Data extract:
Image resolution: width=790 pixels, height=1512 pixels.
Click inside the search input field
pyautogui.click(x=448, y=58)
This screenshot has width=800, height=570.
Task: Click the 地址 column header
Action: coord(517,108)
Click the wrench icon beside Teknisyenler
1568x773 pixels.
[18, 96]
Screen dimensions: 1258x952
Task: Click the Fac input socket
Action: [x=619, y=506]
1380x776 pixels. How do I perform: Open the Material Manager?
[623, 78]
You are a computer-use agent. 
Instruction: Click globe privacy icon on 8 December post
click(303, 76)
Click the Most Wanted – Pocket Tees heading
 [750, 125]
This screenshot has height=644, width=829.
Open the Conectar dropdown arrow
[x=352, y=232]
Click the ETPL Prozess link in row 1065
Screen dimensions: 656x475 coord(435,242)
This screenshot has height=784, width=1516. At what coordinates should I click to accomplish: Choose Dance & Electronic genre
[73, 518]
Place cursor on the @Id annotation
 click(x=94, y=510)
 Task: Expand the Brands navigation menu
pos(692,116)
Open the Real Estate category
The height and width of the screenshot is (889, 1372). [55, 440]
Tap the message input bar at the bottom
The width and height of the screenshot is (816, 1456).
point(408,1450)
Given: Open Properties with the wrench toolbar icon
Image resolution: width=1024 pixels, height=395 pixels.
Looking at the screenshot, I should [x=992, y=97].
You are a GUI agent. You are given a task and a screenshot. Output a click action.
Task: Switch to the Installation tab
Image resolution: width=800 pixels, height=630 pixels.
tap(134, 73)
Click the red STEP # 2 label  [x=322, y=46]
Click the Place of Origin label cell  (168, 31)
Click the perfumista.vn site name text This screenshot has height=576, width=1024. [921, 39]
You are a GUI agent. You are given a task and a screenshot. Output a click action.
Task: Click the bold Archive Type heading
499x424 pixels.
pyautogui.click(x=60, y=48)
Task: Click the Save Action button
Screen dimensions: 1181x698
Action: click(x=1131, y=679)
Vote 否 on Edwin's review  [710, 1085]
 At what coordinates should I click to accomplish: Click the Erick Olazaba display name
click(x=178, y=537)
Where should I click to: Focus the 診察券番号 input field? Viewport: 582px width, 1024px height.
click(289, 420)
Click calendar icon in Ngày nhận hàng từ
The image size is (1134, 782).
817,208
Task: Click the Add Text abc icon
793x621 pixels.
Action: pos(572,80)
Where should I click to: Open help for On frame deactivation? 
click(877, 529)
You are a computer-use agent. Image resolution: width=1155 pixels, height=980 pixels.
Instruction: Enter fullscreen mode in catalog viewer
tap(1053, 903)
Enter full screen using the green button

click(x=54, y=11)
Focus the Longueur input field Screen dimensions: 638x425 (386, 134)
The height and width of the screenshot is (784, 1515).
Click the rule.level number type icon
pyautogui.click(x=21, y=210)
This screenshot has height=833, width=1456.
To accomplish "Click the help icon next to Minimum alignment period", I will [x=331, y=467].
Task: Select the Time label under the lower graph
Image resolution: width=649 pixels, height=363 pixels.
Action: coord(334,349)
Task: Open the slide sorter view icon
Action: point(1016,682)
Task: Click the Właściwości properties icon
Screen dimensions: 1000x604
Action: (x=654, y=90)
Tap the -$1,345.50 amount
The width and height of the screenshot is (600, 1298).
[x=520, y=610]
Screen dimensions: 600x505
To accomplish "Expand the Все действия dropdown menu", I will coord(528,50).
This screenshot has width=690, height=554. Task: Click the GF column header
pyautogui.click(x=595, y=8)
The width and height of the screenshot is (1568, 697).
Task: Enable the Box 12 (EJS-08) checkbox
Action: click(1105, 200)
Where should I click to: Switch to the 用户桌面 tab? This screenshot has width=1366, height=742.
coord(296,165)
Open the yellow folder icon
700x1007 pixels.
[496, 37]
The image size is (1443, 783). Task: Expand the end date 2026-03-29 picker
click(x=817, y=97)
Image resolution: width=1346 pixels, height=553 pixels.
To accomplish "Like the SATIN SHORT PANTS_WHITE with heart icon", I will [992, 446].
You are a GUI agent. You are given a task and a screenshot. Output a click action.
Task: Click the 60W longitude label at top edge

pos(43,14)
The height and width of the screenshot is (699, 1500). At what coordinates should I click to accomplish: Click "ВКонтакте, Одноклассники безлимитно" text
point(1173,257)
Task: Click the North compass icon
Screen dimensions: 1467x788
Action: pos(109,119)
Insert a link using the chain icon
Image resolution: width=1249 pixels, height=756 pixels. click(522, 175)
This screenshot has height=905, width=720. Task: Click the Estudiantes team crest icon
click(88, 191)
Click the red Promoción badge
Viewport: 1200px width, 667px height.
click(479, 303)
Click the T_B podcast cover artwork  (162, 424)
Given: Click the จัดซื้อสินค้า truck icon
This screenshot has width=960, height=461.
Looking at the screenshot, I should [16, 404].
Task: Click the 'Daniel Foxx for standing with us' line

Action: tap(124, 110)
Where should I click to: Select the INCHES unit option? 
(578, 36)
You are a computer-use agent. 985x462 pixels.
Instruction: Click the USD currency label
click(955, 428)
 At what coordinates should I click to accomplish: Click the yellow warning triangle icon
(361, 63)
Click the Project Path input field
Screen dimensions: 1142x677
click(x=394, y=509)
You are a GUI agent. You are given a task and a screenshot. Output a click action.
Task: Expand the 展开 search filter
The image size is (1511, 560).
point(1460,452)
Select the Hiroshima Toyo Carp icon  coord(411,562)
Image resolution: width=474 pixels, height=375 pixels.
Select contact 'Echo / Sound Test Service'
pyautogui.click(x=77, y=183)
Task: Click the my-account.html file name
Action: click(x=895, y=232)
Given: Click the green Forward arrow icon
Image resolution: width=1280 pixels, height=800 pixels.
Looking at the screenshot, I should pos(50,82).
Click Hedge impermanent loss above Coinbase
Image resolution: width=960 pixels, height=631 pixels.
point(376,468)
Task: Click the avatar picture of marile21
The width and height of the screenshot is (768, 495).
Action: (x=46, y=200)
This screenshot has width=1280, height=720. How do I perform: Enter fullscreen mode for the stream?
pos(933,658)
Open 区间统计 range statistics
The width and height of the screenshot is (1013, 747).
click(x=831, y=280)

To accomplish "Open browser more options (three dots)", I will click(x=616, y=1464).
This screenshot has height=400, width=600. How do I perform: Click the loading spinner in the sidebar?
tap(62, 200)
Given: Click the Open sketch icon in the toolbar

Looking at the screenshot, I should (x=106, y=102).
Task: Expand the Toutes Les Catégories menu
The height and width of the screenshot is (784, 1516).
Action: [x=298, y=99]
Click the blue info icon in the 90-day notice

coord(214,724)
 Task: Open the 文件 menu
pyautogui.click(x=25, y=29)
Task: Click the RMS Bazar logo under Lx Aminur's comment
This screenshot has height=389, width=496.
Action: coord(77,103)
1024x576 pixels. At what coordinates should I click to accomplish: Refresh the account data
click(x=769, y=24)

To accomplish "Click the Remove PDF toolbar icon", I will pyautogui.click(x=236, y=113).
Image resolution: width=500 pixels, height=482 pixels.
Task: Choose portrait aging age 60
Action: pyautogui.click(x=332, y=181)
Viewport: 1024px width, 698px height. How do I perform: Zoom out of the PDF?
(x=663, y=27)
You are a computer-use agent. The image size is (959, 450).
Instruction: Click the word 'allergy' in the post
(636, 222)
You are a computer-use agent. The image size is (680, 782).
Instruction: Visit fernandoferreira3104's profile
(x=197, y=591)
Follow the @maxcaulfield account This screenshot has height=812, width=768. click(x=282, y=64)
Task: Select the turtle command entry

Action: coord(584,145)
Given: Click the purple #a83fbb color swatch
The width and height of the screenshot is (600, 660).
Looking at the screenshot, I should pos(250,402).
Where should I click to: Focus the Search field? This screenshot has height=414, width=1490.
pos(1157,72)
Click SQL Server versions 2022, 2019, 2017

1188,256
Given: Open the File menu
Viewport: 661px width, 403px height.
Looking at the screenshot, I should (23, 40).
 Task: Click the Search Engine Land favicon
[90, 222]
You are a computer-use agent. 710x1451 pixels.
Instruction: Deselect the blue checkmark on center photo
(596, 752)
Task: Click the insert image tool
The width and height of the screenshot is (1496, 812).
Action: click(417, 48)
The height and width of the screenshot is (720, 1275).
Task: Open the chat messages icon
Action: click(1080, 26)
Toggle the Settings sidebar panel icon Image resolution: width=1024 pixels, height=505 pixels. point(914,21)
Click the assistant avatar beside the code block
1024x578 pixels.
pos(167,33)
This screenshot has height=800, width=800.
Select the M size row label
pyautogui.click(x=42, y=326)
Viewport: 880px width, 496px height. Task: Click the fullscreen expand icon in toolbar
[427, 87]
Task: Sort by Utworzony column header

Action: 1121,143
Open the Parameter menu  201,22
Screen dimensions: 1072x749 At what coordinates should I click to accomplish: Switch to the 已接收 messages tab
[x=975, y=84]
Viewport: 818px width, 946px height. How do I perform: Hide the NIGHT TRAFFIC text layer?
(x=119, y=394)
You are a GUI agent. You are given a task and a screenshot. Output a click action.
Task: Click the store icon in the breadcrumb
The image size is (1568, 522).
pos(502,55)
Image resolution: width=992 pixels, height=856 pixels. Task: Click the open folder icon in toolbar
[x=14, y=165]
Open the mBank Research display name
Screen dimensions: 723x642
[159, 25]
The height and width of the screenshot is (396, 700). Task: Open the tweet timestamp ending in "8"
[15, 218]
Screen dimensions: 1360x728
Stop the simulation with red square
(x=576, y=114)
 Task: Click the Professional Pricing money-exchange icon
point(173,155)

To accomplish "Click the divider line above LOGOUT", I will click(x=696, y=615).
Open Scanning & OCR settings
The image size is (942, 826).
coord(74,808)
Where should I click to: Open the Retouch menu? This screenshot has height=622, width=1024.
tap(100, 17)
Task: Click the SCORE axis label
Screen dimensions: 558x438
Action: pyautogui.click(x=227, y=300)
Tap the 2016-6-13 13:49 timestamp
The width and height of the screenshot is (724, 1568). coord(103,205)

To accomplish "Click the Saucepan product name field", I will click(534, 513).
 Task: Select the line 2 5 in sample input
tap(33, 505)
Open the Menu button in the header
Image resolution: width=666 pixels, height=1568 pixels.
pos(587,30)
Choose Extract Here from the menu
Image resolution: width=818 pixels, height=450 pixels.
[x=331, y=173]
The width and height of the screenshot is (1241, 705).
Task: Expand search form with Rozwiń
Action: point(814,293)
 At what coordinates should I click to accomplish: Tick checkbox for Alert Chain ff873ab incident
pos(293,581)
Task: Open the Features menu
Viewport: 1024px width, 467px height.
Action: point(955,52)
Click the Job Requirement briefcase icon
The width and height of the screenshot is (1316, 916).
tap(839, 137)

Your goal:
Look back at the data above. Transcribe exactly the lines starting at the line that contains "The height and width of the screenshot is (784, 1515)." and ending at the line that contains "Task: Click the North compass icon".

Task solution:
The height and width of the screenshot is (784, 1515).
Click the rule.level number type icon
pyautogui.click(x=21, y=210)
This screenshot has height=833, width=1456.
To accomplish "Click the help icon next to Minimum alignment period", I will [x=331, y=467].
Task: Select the Time label under the lower graph
Image resolution: width=649 pixels, height=363 pixels.
Action: coord(334,349)
Task: Open the slide sorter view icon
Action: point(1016,682)
Task: Click the Właściwości properties icon
Screen dimensions: 1000x604
Action: (x=654, y=90)
Tap the -$1,345.50 amount
The width and height of the screenshot is (600, 1298).
[x=520, y=610]
Screen dimensions: 600x505
To accomplish "Expand the Все действия dropdown menu", I will coord(528,50).
This screenshot has width=690, height=554. Task: Click the GF column header
pyautogui.click(x=595, y=8)
The width and height of the screenshot is (1568, 697).
Task: Enable the Box 12 (EJS-08) checkbox
Action: click(1105, 200)
Where should I click to: Switch to the 用户桌面 tab? This screenshot has width=1366, height=742.
coord(296,165)
Open the yellow folder icon
700x1007 pixels.
[496, 37]
The image size is (1443, 783). Task: Expand the end date 2026-03-29 picker
click(x=817, y=97)
Image resolution: width=1346 pixels, height=553 pixels.
To accomplish "Like the SATIN SHORT PANTS_WHITE with heart icon", I will [992, 446].
You are a GUI agent. You are given a task and a screenshot. Output a click action.
Task: Click the 60W longitude label at top edge

pos(43,14)
The height and width of the screenshot is (699, 1500). At what coordinates should I click to accomplish: Click "ВКонтакте, Одноклассники безлимитно" text
point(1173,257)
Task: Click the North compass icon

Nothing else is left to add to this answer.